L’AVIS DE KAREN MAES
« Le PMC fait avancer la profession dans son ensemble et lui permet d’exercer une pharmacie axée sur le patient. Souvent notre rôle au comptoir se résume à une réponse à un diagnostic par une thérapie. Au cours du PMC, nous pouvons offrir un service sur l’utilisation du médicament et au besoin apporter d’autres services comme la prise de tension, l’analyse d’urine ou le check-up cardiaque. Des services qui contribuent à resserrer le lien avec le patient. »
Kurt Hersberger en cinq dates
1978 Diplôme de pharmacie de l’université de Bâle.
1982 Reprise de l’officine paternelle.
1992 Chargé de cours à la faculté de pharmacie, université de Bâle.
1996 Création du Pharmaceutical Care Research Group.
2009 Chaire de professeur à l’université de Bâle.

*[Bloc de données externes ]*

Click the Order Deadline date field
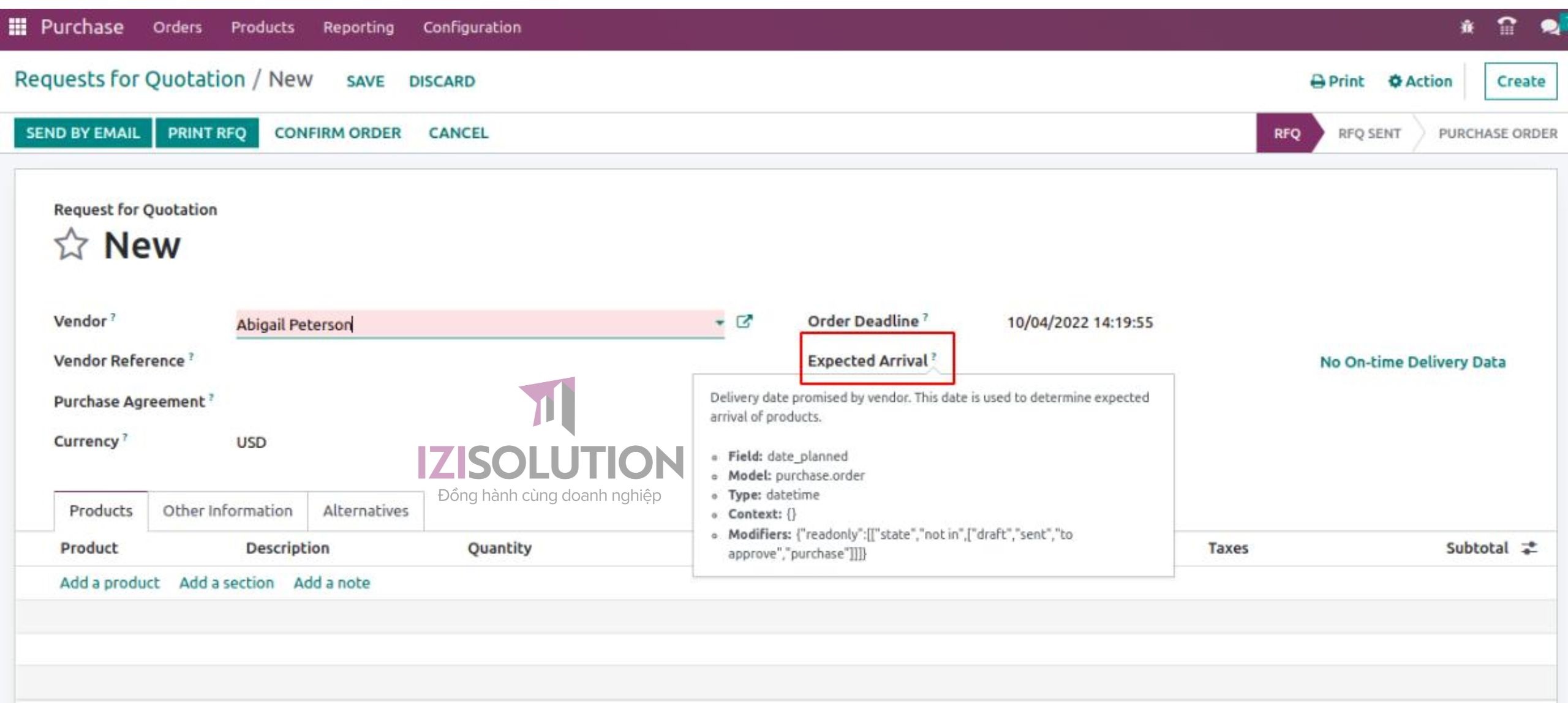The image size is (1568, 703). tap(1080, 322)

50 % des officines suisses font du PMC
En septembre 2010, PharmaSuisse, l’organisation faîtière des pharmaciens suisses, a introduit dans la nouvelle convention tarifaire, dénommée RBP IV, (rémunération basée sur les prestations), l’entretien de polymédication pour les patients qui en font la demande et attestent de la prise d’au moins quatre médicaments sur une durée supérieure à trois mois. 870 pharmacies suisses, soit 50 %, pratiquent aujourd’hui cet entretien rémunéré. Deux entretiens sont pris en charge par an et font l’objet d’une formation continue facultative. Le dispositif est également régulièrement évalué dans le cadre d’études par le Pharmaceutical Care Research Group de l’université de Bâle par retour de questionnaires de pharmaciens.